As Amma and Rashid sat waiting for papa to return a cool breeze swept into the house and ruffled Rashids hair. He looked up at the now glowing mango tree and wondered aloud “should be dear to you, should be undamaged…. yesss!!!” he had a plan taking shape. “Amma get me three baskets, large ones”. Rashid got to work and within half an hour brought down each and every mango from the tree. Then he washed and wiped them all and stacked them in the baskets neatly dividing them into three equal parts. He was placing the last mango in the basket when a crestfallen dad entered the house. He kicked off his shoes and was about to go sit and brood when he saw the three large baskets of golden yellow sitting in the courtyard. He saw the eager face of his son and then he let out a huge booming guffaw. “Why not” his voice echoed over the bleating of the goats and the clucking of the hen. Even the rooster tried to chime in his approval, a tad reluctantly.
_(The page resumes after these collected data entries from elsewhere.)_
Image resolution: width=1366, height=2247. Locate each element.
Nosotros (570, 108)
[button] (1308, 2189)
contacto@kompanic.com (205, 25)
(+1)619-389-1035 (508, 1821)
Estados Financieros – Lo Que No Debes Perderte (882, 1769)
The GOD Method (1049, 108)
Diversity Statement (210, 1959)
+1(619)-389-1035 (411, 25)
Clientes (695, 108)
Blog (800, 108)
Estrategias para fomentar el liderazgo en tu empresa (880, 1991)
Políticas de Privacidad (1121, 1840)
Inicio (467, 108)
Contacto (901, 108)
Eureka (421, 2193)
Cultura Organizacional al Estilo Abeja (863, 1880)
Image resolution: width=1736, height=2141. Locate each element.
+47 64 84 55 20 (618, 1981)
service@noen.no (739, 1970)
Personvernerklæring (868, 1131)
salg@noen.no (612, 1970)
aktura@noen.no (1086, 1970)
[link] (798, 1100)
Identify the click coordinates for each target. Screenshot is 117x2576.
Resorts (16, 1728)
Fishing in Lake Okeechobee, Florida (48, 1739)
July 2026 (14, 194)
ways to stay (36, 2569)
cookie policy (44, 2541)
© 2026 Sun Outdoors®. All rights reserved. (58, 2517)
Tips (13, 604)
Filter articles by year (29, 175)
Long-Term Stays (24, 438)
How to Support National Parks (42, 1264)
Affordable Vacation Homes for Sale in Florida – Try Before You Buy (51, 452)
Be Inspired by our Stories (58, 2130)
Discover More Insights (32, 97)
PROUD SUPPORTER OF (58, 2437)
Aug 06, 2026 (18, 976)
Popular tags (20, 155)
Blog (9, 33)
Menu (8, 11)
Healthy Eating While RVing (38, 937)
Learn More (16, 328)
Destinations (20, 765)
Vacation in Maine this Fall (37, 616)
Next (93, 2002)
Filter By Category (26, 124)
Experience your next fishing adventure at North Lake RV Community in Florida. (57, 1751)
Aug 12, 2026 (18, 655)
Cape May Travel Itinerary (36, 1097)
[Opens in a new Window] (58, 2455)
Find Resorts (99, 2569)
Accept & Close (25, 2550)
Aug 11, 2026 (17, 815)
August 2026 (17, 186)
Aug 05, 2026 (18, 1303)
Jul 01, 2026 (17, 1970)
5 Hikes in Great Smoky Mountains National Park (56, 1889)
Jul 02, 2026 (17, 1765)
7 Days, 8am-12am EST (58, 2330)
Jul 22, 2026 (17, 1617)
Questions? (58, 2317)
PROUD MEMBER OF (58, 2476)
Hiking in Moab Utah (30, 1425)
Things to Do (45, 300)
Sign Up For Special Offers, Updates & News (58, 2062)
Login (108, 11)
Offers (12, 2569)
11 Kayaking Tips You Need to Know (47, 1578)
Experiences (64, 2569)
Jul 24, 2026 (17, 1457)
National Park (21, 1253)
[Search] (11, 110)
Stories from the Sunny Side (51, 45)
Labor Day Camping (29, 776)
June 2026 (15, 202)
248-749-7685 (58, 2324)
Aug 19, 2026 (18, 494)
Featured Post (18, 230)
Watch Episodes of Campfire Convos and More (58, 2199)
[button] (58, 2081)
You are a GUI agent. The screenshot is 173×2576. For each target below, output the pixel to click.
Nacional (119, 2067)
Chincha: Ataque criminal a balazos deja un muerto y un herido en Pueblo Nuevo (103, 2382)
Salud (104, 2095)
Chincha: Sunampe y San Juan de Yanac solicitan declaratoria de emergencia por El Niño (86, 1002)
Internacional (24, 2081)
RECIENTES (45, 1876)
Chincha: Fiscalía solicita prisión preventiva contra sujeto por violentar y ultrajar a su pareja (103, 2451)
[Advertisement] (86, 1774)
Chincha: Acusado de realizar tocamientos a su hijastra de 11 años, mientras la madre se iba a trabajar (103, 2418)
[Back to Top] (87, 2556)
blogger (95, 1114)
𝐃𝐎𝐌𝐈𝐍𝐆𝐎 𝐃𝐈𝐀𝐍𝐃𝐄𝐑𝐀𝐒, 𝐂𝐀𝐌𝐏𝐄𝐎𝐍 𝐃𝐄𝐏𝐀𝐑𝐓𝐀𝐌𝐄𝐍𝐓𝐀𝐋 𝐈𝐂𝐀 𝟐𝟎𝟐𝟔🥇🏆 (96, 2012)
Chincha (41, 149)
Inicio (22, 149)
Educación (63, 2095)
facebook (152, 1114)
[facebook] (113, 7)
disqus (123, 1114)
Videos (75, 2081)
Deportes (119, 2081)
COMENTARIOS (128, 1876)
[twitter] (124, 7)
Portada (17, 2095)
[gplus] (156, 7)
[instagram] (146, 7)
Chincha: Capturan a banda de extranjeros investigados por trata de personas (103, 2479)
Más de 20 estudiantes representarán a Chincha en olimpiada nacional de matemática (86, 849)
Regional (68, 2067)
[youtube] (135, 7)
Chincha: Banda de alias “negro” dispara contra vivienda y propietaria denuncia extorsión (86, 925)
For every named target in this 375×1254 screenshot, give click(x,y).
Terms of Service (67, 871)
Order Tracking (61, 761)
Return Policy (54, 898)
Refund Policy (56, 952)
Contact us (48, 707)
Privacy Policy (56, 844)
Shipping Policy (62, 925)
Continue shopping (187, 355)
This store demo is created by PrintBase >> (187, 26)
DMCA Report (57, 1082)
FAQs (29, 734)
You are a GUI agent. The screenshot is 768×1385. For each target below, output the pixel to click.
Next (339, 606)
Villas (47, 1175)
That day a new tradition was started by Rashid, one part of the mangoes from the tree in the courtyard to the orphans in the nearby school, one part for all their friends and one part for Amma, Papa and Rashid. Eid was about sharing your most cherished possessions, something you had cared about and for Rashid mangoes certainly qualified. That year there was no other sacrifice, the goats lived and if legend be believed they lived till the ripe old age of twenty-five by when their broken horns were well and truly healed. As for the biryani that day, well let’s just say the cockerel did not really bother the worms again.